Would you please output the lines of the data below from the one containing "Given: Switch off the Ecwid integration" to the end, exactly and with nothing added?

- [Material for the task]:
- - - - - - -
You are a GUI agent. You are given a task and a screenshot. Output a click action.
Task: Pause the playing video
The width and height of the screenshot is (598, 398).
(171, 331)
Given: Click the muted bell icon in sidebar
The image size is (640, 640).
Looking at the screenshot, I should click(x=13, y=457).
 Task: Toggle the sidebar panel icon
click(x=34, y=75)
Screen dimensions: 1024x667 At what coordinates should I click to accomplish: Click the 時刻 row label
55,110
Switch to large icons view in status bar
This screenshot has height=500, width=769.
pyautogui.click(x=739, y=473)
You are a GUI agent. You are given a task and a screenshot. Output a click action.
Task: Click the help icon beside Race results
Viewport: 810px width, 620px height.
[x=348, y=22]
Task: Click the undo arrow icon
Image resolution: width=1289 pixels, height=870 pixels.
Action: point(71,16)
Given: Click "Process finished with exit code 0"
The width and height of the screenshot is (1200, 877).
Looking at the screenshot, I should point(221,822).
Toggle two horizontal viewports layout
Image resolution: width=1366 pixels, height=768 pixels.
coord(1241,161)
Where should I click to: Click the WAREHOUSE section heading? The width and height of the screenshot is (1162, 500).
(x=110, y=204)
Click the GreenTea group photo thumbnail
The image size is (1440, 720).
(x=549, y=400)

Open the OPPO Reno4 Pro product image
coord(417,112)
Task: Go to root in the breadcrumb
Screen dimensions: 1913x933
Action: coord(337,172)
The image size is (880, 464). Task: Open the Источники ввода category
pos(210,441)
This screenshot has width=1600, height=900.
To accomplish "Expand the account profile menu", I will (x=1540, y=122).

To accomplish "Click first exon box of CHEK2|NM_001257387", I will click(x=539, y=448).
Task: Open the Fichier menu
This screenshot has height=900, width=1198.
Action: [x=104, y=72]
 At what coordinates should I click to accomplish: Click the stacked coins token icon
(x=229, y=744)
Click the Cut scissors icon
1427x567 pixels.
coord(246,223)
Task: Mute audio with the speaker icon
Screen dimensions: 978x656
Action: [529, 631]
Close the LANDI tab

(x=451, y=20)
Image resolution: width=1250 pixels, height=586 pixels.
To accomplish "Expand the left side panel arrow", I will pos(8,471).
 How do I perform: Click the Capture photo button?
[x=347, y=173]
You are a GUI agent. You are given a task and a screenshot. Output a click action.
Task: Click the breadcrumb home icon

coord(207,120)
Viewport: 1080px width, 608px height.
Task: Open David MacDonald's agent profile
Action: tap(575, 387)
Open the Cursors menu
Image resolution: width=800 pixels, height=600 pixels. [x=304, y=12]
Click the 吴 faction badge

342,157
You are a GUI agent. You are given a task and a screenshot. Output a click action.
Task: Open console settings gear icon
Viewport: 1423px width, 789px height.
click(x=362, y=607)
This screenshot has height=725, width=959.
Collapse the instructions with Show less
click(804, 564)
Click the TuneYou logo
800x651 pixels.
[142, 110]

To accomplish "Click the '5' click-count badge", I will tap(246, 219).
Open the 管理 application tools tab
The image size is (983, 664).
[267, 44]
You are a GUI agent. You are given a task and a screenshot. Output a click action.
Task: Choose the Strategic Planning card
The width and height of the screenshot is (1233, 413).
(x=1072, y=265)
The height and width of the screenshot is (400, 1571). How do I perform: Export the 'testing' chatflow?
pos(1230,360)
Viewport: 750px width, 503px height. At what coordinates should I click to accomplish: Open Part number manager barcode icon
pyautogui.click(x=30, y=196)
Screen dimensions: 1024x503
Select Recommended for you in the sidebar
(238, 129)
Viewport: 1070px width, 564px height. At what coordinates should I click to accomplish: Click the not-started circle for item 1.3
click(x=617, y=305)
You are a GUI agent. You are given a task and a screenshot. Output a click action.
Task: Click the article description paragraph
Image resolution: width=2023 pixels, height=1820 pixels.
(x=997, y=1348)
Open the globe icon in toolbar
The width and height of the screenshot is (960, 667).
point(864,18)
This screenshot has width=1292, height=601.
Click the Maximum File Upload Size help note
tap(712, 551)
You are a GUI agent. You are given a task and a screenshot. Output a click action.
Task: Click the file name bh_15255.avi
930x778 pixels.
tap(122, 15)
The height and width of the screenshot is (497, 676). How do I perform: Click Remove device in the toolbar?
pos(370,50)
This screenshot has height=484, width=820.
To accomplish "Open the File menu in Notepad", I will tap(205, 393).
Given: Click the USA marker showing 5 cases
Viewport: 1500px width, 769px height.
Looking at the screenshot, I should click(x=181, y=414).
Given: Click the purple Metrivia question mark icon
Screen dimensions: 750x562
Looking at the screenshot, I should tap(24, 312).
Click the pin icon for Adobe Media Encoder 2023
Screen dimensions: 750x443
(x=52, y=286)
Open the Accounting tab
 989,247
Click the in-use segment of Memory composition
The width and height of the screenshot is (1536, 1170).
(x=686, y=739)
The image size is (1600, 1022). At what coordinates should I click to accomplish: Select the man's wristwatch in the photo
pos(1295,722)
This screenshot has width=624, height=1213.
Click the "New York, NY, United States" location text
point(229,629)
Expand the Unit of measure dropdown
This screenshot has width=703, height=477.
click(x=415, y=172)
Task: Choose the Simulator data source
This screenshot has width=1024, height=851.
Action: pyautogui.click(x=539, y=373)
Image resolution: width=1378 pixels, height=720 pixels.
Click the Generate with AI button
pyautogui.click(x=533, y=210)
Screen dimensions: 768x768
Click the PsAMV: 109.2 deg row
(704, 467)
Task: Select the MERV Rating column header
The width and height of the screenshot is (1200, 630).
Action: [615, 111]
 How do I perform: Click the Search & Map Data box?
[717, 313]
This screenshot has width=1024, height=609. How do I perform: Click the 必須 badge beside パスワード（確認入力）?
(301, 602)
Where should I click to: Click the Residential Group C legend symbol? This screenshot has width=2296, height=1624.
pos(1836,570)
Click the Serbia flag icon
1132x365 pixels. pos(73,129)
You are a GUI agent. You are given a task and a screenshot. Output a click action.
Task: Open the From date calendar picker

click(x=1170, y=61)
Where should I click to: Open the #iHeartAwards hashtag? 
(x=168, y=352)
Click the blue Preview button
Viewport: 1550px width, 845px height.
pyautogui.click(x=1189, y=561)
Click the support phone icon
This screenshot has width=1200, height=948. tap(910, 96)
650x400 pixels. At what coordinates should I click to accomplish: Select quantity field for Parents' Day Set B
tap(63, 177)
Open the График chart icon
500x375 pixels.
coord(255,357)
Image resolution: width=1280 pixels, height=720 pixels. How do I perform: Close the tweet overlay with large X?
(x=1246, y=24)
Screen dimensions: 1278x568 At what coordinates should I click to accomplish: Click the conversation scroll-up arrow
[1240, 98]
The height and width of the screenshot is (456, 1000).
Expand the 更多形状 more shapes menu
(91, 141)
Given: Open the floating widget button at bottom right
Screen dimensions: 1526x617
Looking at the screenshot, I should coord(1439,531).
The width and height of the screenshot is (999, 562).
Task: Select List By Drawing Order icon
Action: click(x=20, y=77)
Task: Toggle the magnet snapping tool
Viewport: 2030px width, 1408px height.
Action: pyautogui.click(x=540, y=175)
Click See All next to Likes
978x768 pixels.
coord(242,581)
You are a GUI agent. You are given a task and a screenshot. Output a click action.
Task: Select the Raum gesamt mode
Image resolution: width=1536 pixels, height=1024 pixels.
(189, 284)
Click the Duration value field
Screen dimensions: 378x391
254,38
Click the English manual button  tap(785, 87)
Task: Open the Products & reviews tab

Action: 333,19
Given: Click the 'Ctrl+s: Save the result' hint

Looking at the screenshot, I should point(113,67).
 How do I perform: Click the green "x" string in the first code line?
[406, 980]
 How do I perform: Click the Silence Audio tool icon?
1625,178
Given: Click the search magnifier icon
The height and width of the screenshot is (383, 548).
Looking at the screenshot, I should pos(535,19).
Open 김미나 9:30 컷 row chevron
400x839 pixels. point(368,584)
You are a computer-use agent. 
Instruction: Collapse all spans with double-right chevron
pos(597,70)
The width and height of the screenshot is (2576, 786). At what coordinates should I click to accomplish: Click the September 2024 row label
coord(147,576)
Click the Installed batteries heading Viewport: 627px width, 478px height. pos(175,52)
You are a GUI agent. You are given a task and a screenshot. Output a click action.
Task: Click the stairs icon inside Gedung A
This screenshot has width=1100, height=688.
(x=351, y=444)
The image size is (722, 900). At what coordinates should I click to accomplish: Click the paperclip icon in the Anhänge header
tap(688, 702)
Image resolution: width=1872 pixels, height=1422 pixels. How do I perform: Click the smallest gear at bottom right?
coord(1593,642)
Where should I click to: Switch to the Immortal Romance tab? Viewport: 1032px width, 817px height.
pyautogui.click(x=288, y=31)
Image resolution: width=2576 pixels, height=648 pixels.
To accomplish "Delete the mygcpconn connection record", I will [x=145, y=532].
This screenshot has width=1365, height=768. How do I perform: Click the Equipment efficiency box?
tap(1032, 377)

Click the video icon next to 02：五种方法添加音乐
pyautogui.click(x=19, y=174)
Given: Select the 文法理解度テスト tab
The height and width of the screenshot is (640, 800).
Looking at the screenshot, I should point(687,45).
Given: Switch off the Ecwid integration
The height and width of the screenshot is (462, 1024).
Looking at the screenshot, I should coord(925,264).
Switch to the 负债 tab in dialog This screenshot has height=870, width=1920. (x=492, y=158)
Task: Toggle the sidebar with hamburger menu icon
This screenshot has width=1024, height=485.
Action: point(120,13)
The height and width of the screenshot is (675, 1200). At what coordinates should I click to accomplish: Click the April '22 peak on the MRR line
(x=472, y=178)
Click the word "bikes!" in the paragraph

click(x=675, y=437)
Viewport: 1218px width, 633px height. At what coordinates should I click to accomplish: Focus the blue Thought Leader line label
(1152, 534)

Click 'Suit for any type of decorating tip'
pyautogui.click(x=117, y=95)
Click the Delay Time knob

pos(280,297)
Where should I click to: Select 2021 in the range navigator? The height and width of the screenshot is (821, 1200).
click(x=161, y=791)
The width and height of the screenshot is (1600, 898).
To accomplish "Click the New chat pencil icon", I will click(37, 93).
- - - - - - -
- [Written reply]:
Given: Switch off the Ecwid integration
The height and width of the screenshot is (462, 1024).
Looking at the screenshot, I should coord(925,264).
Switch to the 负债 tab in dialog This screenshot has height=870, width=1920. (x=492, y=158)
Task: Toggle the sidebar with hamburger menu icon
This screenshot has width=1024, height=485.
Action: point(120,13)
The height and width of the screenshot is (675, 1200). At what coordinates should I click to accomplish: Click the April '22 peak on the MRR line
(x=472, y=178)
Click the word "bikes!" in the paragraph

click(x=675, y=437)
Viewport: 1218px width, 633px height. At what coordinates should I click to accomplish: Focus the blue Thought Leader line label
(1152, 534)

Click 'Suit for any type of decorating tip'
pyautogui.click(x=117, y=95)
Click the Delay Time knob

pos(280,297)
Where should I click to: Select 2021 in the range navigator? The height and width of the screenshot is (821, 1200).
click(x=161, y=791)
The width and height of the screenshot is (1600, 898).
To accomplish "Click the New chat pencil icon", I will click(37, 93).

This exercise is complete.